Document text section start

Brooklyn is home to a large and growing number of same-sex couples. Same-sex marriages in New York were legalized on June 24, 2011, and were authorized to take place beginning 30 days thereafter. The Park Slope neighborhood spearheaded the popularity of Brooklyn among lesbians, and Prospect Heights has an LGBT residential presence. Numerous neighborhoods have since become home to LGBT communities.

===Queens===

Adjacent Elmhurst and Jackson Heights, Queens, are focal hubs for the transgender community of New York City and collectively constitute the largest transgender hub in the world. The Queens Pride Parade is held in Jackson Heights each year. Astoria has an emerging LGBT presence. Queens is also becoming a destination for LGBT individuals priced out of still more expensive housing in Brooklyn.

===Elsewhere in the New York metropolitan area===
As the LGBTQ communities have achieved higher socioeconomic status and greater political clout over the decades, it has moved beyond the boundaries of New York City and spread out across the New York metropolitan area. Westchester County in particular has spawned several gay villages concomitantly with hipster villages, notably in Hastings-on-Hudson, Dobbs Ferry, Irvington, and Tarrytown. The neighboring Fire Island communities of Cherry Grove and Fire Island Pines constitute the largest gay enclave on Long Island, followed by The Hamptons.

Gayborhoods have also emerged across the Hudson River from Manhattan in the U.S. state of New Jersey, which is now home to more gay villages per square mile than any other state. Some of the most prominent gayborhoods in New Jersey include Jersey City, Asbury Park, Maplewood, Montclair, and Lambertville. Trenton, the state capital of New Jersey, elected Reed Gusciora, its first openly gay mayor, in 2018, and Jennifer Williams, New Jersey's first openly transgender city councilmember, in 2022.

In June 2018, suburban Maplewood, New Jersey, unveiled permanent rainbow-colored crosswalks to celebrate LGBTQ pride, a feature displayed by only a few other towns in the world, including Rahway, New Jersey, which unveiled its own rainbow-colored crosswalks in June 2019. In January 2019, New Jersey Governor Phil Murphy signed legislation mandating LGBTQ-inclusive educational curriculum in schools. In February 2019, New Jersey began allowing a neutral or non-binary gender choice on birth certificates, while New York City already had this provision.

The following constitutes an incomplete list of gay villages in the New York metropolitan area as of 2023:

New Jersey
| Asbury Park | Monmouth County | |
| Ewing | Mercer County | |
| Jersey City | Hudson County | |
| Lambertville | Hunterdon County | |
| Maplewood | Essex County | |
| Mill Hill (Trenton) | Mercer County | |
| Ocean Grove | Monmouth County | |
| Plainfield | Union County | |
| South Orange | Essex County | |
New York
| Chelsea | New York City (Manhattan) | |
| Christopher Street, West Village/Greenwich Village | New York City (Manhattan) | |
| Hell's Kitchen | New York City (Manhattan) | |
| Inwood | New York City (Manhattan) | |
| Washington Heights | New York City (Manhattan) | |
| Park Slope | New York City (Brooklyn) | |
| Jackson Heights | New York City (Queens) | |
| Cherry Grove | Suffolk County | |
| Fire Island Pines | Suffolk County | |
| The Hamptons | Suffolk County | |

==Politics==
Politics in New York City are mainly liberal. Rosenberg and Dunford stated that this political standpoint had historically been "generally beneficial to the gay community".

Document text section end
Dataset content section start

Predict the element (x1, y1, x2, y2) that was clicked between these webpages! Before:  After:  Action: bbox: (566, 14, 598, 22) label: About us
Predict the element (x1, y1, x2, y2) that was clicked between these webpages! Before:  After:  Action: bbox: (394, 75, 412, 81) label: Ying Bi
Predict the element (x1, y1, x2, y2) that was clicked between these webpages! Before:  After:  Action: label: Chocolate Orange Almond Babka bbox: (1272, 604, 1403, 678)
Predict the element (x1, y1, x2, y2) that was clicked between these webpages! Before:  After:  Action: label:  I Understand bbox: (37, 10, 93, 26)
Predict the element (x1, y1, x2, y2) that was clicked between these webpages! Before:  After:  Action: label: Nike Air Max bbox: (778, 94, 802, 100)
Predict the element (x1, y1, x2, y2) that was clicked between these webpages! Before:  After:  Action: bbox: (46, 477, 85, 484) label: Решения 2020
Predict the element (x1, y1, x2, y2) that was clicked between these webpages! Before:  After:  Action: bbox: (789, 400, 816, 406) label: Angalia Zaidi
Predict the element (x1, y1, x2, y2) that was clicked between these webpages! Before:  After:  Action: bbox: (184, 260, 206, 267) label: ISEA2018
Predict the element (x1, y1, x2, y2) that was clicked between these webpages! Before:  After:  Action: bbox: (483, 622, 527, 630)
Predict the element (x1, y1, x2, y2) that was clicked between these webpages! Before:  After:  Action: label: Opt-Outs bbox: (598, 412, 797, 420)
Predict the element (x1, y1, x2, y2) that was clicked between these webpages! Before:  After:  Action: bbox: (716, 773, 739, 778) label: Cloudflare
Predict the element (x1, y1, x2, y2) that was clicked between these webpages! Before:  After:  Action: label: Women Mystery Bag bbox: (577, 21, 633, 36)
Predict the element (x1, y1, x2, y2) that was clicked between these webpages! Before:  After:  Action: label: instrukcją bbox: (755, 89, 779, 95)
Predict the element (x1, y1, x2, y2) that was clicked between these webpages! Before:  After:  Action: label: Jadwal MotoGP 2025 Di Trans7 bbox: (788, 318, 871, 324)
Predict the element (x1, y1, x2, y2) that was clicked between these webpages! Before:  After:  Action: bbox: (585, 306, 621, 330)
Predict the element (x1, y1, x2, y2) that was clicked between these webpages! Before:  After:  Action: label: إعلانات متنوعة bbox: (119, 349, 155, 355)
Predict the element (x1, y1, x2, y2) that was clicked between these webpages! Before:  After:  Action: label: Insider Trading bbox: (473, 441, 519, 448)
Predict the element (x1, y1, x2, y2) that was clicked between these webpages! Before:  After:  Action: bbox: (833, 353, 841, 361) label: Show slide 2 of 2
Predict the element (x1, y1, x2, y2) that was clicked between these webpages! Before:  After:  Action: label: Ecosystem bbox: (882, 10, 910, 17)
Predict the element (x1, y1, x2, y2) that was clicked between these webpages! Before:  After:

Dataset content section end

## Directions
**A.** In the text on LGBT communities in the New York area, who was elected Trenton's first openly gay mayor, and in what year?
**B.** Continue the text on LGBT communities in the New York area from the point where it stops.

## Expected responses
**A.** Reed Gusciora, in 2018.

**B.**
In New York City, New York City Republican Party political administrations actively court LGBT voters. LGBT voters were 3.4% of New York City's electorate in 1989.

In the mid-1970s, LGBT participation in New York City politics began. In the 1977 Mayor of New York City elections, Edward Koch was the preferred candidate; there had been speculation that Koch was homosexual. However, Koch associated with religious figures opposed to homosexuality and did not pass LGBT civil rights bills, and therefore in 1981, Frank Barbaro became the candidate favored by the LGBT political groups.

In the 1985 mayoral election, Koch had almost no support; Donald P. Haider-Markel, the author of Gay and Lesbian Americans and Political Participation: A Reference Handbook, wrote that Koch's "actions on AIDS seemed inadequate at best". In the 1989 mayoral election, David Dinkins received support from the LGBT community. Since then, every mayor has received support from the LGBT community, which included Rudy Giuliani and Mike Bloomberg.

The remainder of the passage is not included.